Я нередко упоминаю анархию как вершину общественного прогресса. Тут, пожалуй, нужны кое-какие пояснения.
Перегруженный смыслами термин «анархия» оброс всевозможными коннотациями, непринужденно определяемыми как «анархо-…измы». За троеточием что только не прячется, от профсоюзов до ЛГБТ, и зачастую приставка «анархо-» присутствует просто потому, что другой не нашлось. Но в своей основе анархизм — довольно простая концепция, отвергающая принудительную власть и настаивающая на общественных отношениях в форме свободных договоров и добровольной взаимопомощи.
Иными словами, анархия — это когда люди сами определяют, в какие отношения им надлежит вступать, и не существует институций, чью власть необходимо принять только потому, что так угодно этим институциям. При этом само существование последних не исключается — до тех пор, пока в этой схеме не возникает принуждение.
— Это всё очень обаятельно, — заметит мудрый критик, — Но не сработает. Ну вот заключишь ты договор с соседом: ты ему — ремонт забора, он тебе — овцу из своей отары. Работу ты выполнишь, а овцу не получишь — и чо? Драться? Ну так и будет ваше общество непрерывно драться, пока из вашей среды путём естественного отбора не выделятся самые свирепые драчуны, которые в итоге и подчинят себе всех вас. Да ты даже драться не станешь: сразу же побежишь к тем, у кого репутация свирепых драчунов, и пообещаешь им половину овцы, которую они отожмут у соседа. Потом эти драчуны просто обложат вас — и соседа, и тебя — данью и возникнет всё то же государство. Собственно, это можно было наблюдать в бывшем СССР в 1990-е, когда советская власть испарилась, и образовавшийся вакуум немедленно заполнился бандитами, ставшими для ларёчников и судьями, и полицией, и мытарями. Никакой анархии не случилось, а случилось самопальное квази-государство, вполне функциональное, и впоследствии частично вытесненное «настоящим» государством, частично сросшееся с ним.
Совершенно верно, уважаемый критик: мы исполняем обязательства только под принуждением. У этого принуждения есть много форм, от примитивного мента с дубиной до боязни маргинализации, но оно всегда приходит извне, из управляющих институций, которые и создают государство. Я не стал бы рассчитывать на то, что человек когда-нибудь доэволюционирует до такого состояния, когда он станет исполнять условия контракта исключительно по велению совести: люди всегда и во всём станут искать выгоду. Если человечество в чём-то и достигло выдающихся успехов, так это в придумывании убедительных оправданий для любых своих действий.

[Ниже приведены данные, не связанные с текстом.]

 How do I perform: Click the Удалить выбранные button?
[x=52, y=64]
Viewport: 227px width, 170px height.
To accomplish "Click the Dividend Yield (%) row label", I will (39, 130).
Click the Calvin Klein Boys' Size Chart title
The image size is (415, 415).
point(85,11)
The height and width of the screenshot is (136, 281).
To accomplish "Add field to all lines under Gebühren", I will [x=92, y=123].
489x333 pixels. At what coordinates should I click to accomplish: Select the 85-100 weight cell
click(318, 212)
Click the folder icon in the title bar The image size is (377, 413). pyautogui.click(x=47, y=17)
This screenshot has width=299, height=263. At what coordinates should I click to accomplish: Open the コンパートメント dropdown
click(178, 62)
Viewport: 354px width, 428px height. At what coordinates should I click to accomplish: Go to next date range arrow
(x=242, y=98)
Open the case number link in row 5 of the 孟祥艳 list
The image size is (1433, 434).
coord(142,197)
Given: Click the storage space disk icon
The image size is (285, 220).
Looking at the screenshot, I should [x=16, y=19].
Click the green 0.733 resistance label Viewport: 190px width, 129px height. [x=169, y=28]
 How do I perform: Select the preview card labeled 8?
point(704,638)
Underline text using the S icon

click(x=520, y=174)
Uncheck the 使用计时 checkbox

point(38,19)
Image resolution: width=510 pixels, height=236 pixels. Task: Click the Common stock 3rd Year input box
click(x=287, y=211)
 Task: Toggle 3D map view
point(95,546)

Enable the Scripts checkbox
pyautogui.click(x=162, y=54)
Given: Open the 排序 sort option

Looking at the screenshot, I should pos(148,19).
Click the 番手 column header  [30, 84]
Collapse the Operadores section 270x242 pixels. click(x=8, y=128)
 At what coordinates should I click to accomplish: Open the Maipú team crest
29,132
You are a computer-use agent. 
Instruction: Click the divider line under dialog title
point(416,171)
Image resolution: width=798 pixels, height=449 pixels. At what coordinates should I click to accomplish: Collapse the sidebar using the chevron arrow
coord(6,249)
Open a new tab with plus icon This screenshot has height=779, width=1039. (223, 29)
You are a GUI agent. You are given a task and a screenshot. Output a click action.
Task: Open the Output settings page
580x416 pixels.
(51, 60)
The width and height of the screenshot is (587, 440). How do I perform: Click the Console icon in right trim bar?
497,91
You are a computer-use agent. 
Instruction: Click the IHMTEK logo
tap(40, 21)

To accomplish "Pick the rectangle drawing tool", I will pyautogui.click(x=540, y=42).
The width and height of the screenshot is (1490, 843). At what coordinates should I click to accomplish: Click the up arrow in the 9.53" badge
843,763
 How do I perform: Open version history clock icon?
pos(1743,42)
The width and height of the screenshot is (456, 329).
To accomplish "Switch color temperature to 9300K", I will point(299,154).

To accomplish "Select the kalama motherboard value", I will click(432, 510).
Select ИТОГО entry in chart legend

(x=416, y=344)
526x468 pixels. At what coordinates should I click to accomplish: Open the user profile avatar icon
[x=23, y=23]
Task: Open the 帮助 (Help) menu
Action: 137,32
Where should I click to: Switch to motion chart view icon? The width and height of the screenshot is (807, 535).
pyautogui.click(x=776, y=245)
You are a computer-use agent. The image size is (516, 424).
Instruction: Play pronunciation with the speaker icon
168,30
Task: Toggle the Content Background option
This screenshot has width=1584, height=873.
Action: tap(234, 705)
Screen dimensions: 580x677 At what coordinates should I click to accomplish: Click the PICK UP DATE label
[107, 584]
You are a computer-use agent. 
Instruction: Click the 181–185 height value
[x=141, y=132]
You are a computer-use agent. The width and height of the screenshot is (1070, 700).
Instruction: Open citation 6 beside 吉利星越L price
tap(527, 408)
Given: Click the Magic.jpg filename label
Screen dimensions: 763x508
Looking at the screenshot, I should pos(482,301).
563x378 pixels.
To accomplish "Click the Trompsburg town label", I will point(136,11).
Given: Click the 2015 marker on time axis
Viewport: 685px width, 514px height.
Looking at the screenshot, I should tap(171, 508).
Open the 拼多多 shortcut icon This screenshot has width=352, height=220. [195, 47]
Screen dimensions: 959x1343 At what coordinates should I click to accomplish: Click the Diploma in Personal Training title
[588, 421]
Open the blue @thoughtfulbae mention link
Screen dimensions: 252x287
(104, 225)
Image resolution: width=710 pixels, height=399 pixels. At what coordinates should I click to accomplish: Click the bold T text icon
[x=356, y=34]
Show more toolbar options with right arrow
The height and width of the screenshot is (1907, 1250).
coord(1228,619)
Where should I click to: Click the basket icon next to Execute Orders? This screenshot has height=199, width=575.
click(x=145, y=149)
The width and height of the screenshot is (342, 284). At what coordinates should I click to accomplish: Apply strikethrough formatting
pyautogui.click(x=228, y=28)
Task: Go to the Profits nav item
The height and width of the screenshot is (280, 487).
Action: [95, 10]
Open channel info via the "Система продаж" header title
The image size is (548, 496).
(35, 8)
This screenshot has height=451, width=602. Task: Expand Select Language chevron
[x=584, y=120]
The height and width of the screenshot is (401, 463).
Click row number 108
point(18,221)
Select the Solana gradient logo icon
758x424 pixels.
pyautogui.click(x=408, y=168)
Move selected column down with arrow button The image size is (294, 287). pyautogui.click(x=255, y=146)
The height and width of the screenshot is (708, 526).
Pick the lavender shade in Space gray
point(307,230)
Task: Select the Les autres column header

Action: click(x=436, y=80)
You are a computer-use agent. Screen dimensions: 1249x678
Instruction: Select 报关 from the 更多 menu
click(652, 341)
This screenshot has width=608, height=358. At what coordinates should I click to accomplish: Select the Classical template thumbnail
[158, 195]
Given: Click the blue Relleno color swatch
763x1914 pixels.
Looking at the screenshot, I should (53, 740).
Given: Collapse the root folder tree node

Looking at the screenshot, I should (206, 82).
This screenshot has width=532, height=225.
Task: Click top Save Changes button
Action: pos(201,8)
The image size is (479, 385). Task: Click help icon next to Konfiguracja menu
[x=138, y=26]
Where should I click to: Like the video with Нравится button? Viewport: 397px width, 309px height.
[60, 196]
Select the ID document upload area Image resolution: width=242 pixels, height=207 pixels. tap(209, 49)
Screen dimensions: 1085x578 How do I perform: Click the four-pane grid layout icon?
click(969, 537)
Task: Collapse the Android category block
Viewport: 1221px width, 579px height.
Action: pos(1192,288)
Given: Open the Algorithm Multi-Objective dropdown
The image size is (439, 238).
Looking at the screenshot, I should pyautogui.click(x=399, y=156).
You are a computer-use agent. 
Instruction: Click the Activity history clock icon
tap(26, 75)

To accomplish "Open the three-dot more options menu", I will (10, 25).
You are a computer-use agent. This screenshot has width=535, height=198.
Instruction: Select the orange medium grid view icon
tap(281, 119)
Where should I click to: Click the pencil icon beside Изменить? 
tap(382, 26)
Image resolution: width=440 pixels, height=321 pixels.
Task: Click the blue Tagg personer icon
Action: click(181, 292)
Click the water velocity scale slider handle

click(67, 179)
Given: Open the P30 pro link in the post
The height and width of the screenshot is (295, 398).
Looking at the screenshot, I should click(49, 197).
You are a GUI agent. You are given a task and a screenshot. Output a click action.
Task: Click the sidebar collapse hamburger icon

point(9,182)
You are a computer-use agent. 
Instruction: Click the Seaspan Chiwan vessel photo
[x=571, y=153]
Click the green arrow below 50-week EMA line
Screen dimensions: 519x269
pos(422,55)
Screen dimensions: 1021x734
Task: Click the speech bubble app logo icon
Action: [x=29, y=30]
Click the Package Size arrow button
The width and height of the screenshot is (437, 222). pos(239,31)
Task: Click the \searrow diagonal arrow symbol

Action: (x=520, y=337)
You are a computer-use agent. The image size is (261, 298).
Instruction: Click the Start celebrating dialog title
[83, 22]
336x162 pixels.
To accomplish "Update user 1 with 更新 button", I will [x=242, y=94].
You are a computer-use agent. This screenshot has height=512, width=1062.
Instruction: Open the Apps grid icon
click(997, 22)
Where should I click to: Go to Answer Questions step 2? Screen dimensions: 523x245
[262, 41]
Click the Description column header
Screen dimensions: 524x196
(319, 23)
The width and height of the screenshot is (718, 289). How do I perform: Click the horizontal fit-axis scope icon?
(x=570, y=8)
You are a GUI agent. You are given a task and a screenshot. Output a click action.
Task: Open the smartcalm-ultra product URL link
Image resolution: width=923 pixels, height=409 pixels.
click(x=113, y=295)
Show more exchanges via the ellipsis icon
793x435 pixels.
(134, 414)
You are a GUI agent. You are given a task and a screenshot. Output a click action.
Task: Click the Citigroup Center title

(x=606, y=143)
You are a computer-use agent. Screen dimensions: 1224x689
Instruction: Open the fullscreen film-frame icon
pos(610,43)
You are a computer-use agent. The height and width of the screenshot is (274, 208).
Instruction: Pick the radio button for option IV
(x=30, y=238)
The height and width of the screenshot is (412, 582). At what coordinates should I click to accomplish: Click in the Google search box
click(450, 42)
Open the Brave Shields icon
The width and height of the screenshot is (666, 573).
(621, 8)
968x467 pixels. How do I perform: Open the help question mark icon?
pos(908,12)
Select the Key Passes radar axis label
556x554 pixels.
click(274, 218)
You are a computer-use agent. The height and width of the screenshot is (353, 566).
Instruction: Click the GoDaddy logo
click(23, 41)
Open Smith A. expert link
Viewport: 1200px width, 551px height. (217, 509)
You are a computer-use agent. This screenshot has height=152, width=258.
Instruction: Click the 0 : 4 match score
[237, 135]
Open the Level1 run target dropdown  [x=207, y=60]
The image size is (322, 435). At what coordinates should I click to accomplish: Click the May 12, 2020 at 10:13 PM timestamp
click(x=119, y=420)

Так что в нынешнем состоянии человечества анархия невозможна. Возможно какое-то наивное партизанство (навроде агористов, уверенных, что чёрный рынок может подорвать власть государства), но ничего сколько-нибудь серьёзного. Однако ситуация может измениться по мере развития технологий. Исполнение контрактов можно сделать автоматическим, чтобы желание или нежелание контрагентов не имело значения. Индивидуальное насилие можно сделать бессмысленным, если у индивидуумов в руках окажутся технические средства, позволяющие избежать насилия. А без насилия не бывает государства.
— Ну да, — хмыкает мудрый критик, — В такой системе роль государства возьмут на себя компании, производящие эти самые технологии. Те же яйца, только в профиль.
И это верно. Это значит, что производителями технологий должны быть не люди, а автоматы — беспристрастные, лишённые политических и эстетических пристрастий бездушные машины.
— Кто же станет обслуживать эти автоматы? — ехидничает критик.
Да вот хоть я. Собственно, других вариантов и нет: про себя я точно знаю, что я хороший парень, а насчёт всех остальных есть обоснованные сомнения. Общество с горизонтальными связями, функционирующее под присмотром аккуратных и бесстрастных алгоритмов, настраиваемых мной — это и есть идеал общественного прогресса. Но человечество, насколько могу судить, к этому пока не готово. Ну так пеняй на себя, человечество.